- Description of the task -
Filter the lines below, keeping each one that holds "indicator".

- Task data -
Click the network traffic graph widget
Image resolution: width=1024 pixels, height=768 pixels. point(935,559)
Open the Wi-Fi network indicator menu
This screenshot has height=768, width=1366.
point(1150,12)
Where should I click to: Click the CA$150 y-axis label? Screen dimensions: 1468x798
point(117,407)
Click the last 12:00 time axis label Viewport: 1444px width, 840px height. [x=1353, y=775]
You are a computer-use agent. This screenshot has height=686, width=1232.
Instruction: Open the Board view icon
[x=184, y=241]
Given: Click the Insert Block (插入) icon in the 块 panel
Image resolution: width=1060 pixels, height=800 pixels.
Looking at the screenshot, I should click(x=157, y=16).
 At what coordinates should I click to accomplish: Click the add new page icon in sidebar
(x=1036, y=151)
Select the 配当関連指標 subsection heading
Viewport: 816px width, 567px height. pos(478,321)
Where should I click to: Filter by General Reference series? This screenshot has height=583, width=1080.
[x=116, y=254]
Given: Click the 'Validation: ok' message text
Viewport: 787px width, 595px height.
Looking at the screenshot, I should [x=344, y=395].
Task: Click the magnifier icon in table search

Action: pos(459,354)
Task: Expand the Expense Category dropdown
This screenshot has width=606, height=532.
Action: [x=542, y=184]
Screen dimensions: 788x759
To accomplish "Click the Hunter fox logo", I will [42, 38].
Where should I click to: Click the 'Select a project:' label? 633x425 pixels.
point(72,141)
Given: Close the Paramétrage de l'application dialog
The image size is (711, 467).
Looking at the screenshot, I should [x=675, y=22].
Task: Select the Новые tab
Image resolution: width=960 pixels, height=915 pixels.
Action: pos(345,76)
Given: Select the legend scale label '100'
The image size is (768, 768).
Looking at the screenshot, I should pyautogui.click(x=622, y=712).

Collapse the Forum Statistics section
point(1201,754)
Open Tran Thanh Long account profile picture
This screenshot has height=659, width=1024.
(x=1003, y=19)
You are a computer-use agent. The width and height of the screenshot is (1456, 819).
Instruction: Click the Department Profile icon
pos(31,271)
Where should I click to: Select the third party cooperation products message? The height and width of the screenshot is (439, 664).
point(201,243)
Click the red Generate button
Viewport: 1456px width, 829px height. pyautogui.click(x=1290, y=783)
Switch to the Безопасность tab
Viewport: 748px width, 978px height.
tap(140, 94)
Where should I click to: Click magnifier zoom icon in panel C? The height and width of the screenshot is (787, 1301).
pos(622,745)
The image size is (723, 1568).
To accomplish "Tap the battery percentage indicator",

- Written solution -
Open the Wi-Fi network indicator menu
To accomplish "Tap the battery percentage indicator",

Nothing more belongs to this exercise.